• **DATA**
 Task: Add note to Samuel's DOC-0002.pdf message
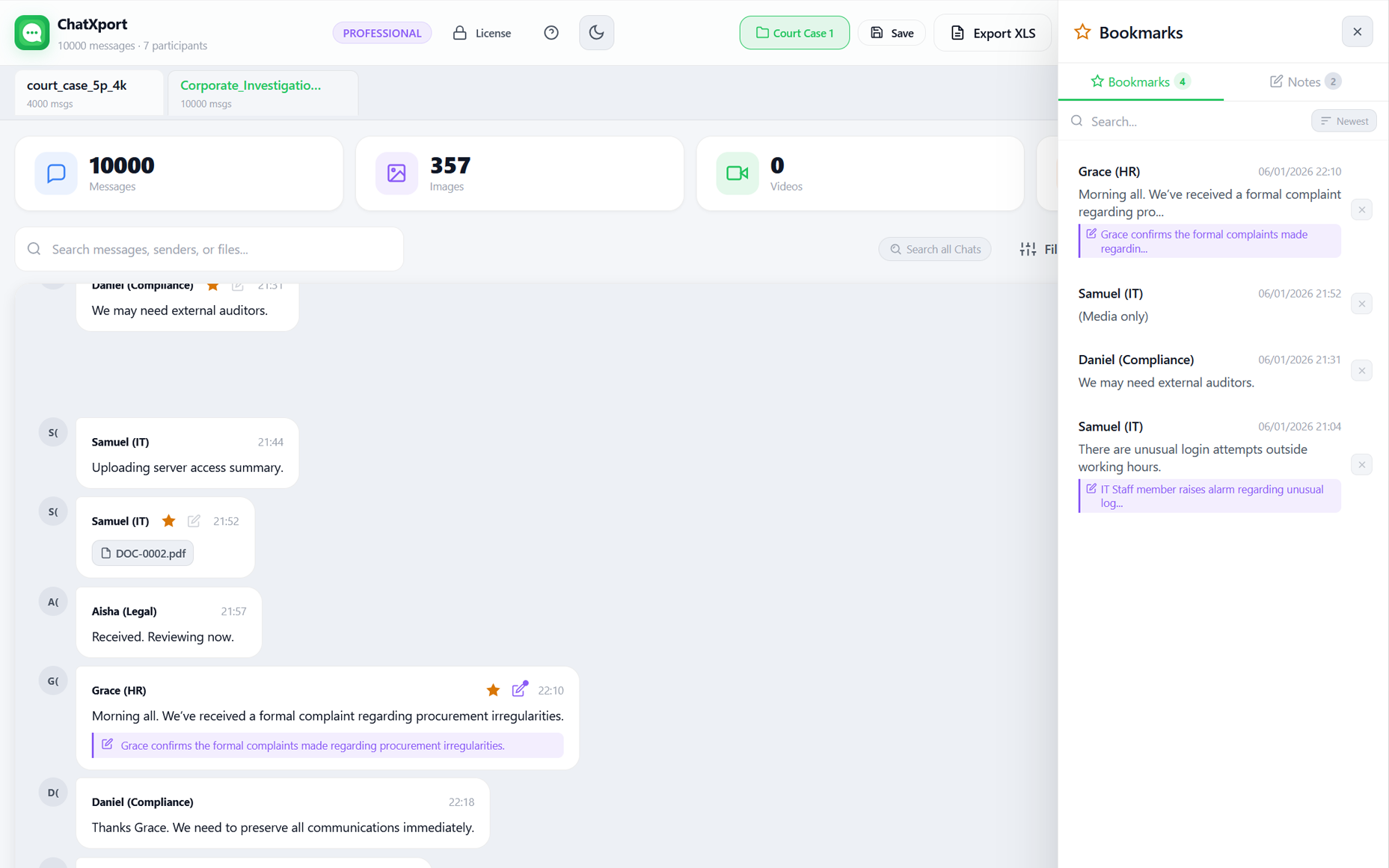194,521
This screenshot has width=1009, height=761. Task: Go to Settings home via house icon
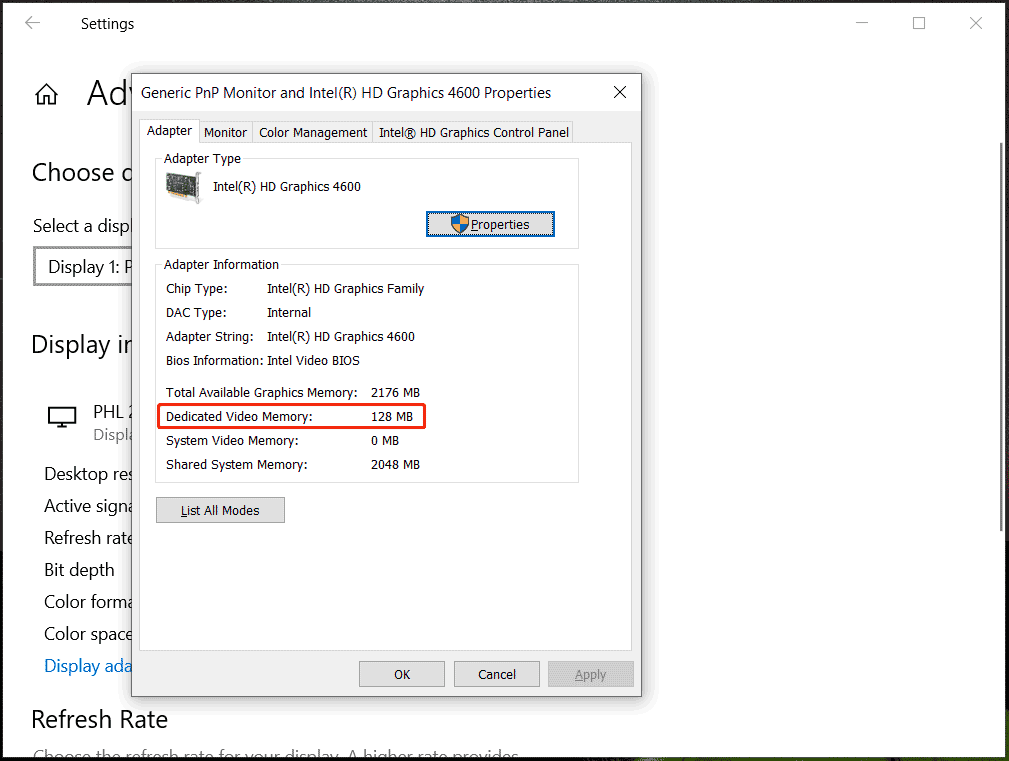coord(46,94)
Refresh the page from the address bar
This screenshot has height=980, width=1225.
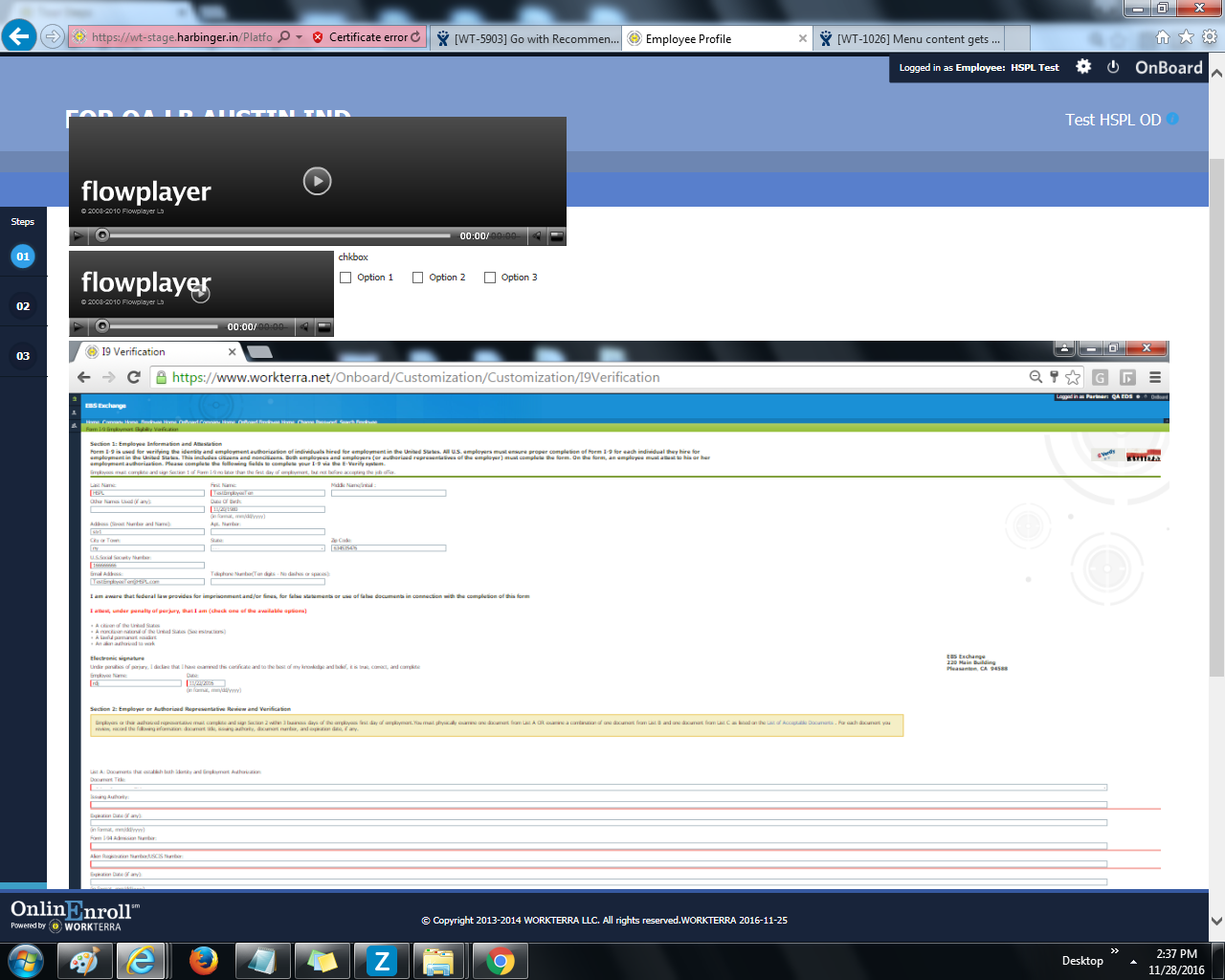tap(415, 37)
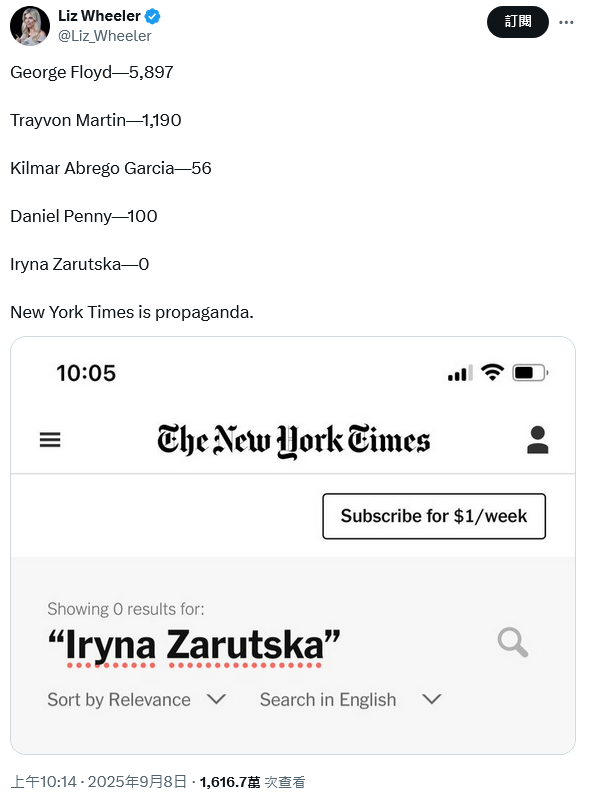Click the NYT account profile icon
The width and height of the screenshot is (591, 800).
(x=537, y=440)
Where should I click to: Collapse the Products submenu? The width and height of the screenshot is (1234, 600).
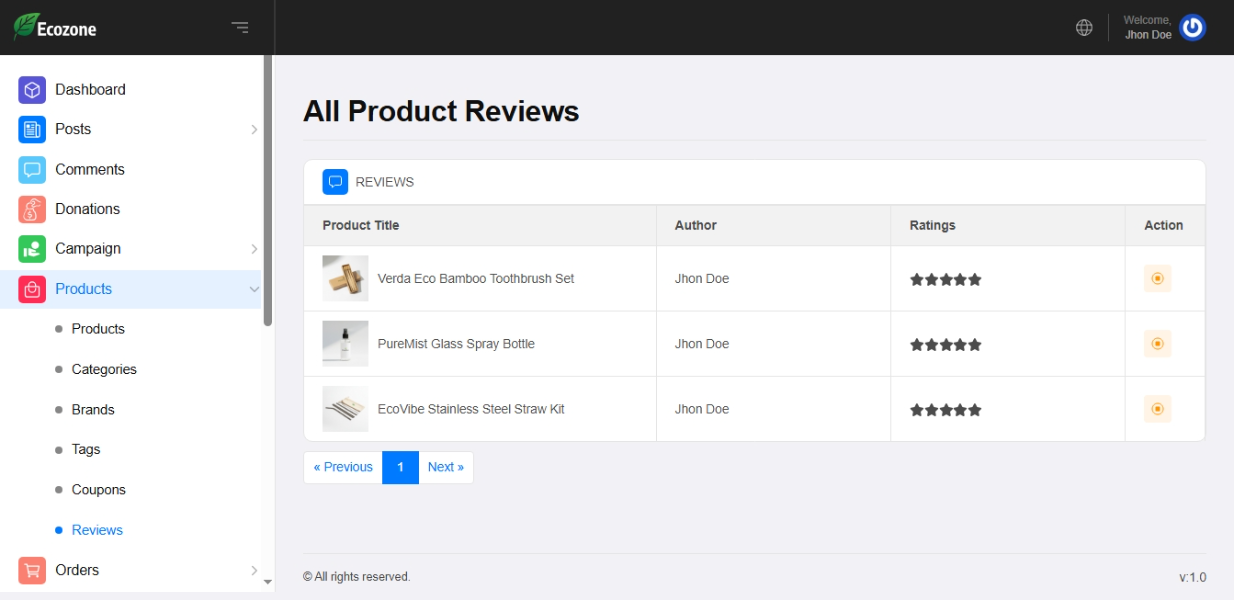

• **EXERCISE DETAILS**
Set all of the records down once more, letter for letter, with the images removed.

• **ANSWER**
 Task: Add note to Samuel's DOC-0002.pdf message
194,521
This screenshot has width=1009, height=761. Task: Go to Settings home via house icon
coord(46,94)
Refresh the page from the address bar
This screenshot has height=980, width=1225.
tap(415, 37)
Click the NYT account profile icon
The width and height of the screenshot is (591, 800).
(x=537, y=440)
Where should I click to: Collapse the Products submenu? The width and height of the screenshot is (1234, 600).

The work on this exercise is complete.